» 任务要求
将讲解预投票处理的页面中从“private void updateMaxTermSeen(final”起至“the publication too.”止的一段照原文抄录下来。

» 页面
↓↓↓

当其它节点收到投票请求,通过 PreVoteCollector.handlePreVoteRequest 来处理

    private PreVoteResponse handlePreVoteRequest(final PreVoteRequest request) {
        updateMaxTermSeen.accept(request.getCurrentTerm());

        Tuple<DiscoveryNode, PreVoteResponse> state = this.state;
        assert state != null : "received pre-vote request before fully initialised";

        final DiscoveryNode leader = state.v1();
        final PreVoteResponse response = state.v2();

        if (leader == null) {
            return response;
        }

        if (leader.equals(request.getSourceNode())) {
            return response;
        }

        throw new CoordinationStateRejectedException("rejecting " + request + " as there is already a leader");
    }

首先调用 updateMaxTermSeen 函数来更新最大 term,如果自己是主,但有比自己大的 term,则放弃主身份,重新选举。之后如果当前无主或主是请求的节点,则响应投票,否则拒绝响应投票。

private void updateMaxTermSeen(final long term) {
        synchronized (mutex) {
            maxTermSeen = Math.max(maxTermSeen, term);
            final long currentTerm = getCurrentTerm();
            if (mode == Mode.LEADER && maxTermSeen > currentTerm) {
                // Bump our term. However if there is a publication in flight then doing so would cancel the publication, so don't do that
                // since we check whether a term bump is needed at the end of the publication too.
                if (publicationInProgress()) {
                    logger.debug("updateMaxTermSeen: maxTermSeen = {} > currentTerm = {}, enqueueing term bump", maxTermSeen, currentTerm);
                } else {
                    try {
                        logger.debug("updateMaxTermSeen: maxTermSeen = {} > currentTerm = {}, bumping term", maxTermSeen, currentTerm);
                        ensureTermAtLeast(getLocalNode(), maxTermSeen);
                        startElection();
                    } catch (Exception e) {
                        logger.warn(new ParameterizedMessage("failed to bump term to {}", maxTermSeen), e);
                        becomeCandidate("updateMaxTermSeen");
                    }
                }
            }
        }
    }

在收到投票响应后,通过 handlePreVoteResponse 来处理。

private void handlePreVoteResponse(final PreVoteResponse response, final DiscoveryNode sender) {
            //更新最大 term
						updateMaxTermSeen.accept(response.getCurrentTerm());
					  //如果响应节点的 term 比自己大,或者相同但版本比自己高,则本次投票响应不加入得票里。
            if (response.getLastAcceptedTerm() > clusterState.term()
                || (response.getLastAcceptedTerm() == clusterState.term()

↑↑↑

» 显示信息
↓↓↓

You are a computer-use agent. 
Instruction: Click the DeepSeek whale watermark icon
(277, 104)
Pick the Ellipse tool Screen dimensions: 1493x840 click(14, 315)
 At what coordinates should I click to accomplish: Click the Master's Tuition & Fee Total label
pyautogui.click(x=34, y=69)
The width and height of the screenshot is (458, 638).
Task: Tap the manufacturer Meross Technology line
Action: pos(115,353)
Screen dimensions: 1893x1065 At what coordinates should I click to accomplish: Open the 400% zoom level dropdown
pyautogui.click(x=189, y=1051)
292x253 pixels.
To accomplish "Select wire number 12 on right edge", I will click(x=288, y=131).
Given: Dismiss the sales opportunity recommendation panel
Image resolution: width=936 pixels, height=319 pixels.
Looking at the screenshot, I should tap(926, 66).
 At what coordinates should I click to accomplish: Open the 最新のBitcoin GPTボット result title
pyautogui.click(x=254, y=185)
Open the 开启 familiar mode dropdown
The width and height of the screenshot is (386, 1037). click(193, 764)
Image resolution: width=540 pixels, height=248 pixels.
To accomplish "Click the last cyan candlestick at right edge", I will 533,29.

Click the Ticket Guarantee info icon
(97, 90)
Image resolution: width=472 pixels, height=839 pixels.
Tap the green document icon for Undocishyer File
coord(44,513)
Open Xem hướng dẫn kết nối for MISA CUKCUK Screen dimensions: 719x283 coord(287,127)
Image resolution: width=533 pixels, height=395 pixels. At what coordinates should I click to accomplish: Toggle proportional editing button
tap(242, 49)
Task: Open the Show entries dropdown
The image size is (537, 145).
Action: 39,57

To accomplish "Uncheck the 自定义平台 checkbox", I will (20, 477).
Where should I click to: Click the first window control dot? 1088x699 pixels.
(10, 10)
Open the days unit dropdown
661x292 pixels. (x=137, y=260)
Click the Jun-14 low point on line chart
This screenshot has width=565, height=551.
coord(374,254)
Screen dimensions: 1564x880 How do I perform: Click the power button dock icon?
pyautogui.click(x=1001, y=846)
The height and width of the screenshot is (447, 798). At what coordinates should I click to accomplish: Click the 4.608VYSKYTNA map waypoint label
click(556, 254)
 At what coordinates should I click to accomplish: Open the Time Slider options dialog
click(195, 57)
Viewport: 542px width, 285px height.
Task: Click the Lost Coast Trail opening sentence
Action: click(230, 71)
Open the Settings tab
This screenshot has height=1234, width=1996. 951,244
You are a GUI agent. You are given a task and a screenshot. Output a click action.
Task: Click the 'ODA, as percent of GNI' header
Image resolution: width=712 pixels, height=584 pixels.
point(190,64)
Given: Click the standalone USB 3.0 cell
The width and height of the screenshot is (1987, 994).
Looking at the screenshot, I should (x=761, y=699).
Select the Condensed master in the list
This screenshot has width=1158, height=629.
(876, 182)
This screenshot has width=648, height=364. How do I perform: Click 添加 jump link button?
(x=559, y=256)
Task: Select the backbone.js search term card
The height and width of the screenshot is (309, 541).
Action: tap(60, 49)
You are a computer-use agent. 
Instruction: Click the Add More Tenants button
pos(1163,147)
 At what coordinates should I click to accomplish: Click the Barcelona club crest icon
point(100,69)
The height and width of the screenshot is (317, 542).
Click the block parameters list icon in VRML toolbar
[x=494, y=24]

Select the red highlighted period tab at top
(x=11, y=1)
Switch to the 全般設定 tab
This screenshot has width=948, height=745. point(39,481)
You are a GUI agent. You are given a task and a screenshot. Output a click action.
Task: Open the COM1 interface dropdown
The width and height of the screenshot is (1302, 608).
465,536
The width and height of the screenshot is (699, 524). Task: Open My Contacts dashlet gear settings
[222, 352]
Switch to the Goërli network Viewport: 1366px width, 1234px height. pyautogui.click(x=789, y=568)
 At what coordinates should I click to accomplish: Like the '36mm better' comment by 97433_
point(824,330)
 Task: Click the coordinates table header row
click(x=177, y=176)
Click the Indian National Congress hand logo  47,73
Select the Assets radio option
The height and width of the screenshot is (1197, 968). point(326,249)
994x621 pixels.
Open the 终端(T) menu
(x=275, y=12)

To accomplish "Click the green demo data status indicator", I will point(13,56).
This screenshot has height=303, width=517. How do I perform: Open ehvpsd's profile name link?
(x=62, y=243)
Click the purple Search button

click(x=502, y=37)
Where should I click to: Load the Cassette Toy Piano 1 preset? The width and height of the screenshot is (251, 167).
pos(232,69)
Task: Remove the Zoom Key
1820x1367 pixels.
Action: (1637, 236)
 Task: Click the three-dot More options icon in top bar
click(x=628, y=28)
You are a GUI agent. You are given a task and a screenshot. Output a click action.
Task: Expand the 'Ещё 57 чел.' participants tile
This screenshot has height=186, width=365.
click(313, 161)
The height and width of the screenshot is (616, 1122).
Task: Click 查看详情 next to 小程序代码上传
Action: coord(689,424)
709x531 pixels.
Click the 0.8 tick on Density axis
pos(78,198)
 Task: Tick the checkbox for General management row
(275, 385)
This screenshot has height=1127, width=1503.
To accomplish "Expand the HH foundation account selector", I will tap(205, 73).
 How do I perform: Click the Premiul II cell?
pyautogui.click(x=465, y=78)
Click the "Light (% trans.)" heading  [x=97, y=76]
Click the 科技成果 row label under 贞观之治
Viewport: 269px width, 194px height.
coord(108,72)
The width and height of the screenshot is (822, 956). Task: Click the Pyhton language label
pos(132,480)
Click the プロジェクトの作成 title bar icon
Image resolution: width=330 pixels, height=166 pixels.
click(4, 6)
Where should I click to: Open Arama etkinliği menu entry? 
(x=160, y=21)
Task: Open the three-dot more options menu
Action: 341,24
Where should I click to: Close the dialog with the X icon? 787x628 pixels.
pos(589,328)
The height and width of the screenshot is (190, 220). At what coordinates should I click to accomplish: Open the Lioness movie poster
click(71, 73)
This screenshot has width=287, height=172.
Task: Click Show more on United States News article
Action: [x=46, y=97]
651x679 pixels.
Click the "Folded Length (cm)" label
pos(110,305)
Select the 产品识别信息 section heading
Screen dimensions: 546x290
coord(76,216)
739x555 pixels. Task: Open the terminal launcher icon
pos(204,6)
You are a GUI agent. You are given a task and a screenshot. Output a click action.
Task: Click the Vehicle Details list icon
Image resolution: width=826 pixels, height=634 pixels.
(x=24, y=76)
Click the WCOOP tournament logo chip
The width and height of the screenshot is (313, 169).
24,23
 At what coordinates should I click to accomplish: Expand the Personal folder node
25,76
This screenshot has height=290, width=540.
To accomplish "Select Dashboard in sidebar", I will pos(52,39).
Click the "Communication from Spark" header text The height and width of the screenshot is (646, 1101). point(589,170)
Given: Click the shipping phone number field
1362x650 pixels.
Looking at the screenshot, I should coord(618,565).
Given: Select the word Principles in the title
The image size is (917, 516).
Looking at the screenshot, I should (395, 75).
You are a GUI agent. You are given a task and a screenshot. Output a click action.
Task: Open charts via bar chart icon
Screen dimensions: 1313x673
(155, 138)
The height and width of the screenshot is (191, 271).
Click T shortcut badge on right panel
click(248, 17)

↑↑↑

» 参考解答
private void updateMaxTermSeen(final long term) {
        synchronized (mutex) {
            maxTermSeen = Math.max(maxTermSeen, term);
            final long currentTerm = getCurrentTerm();
            if (mode == Mode.LEADER && maxTermSeen > currentTerm) {
                // Bump our term. However if there is a publication in flight then doing so would cancel the publication, so don't do that
                // since we check whether a term bump is needed at the end of the publication too.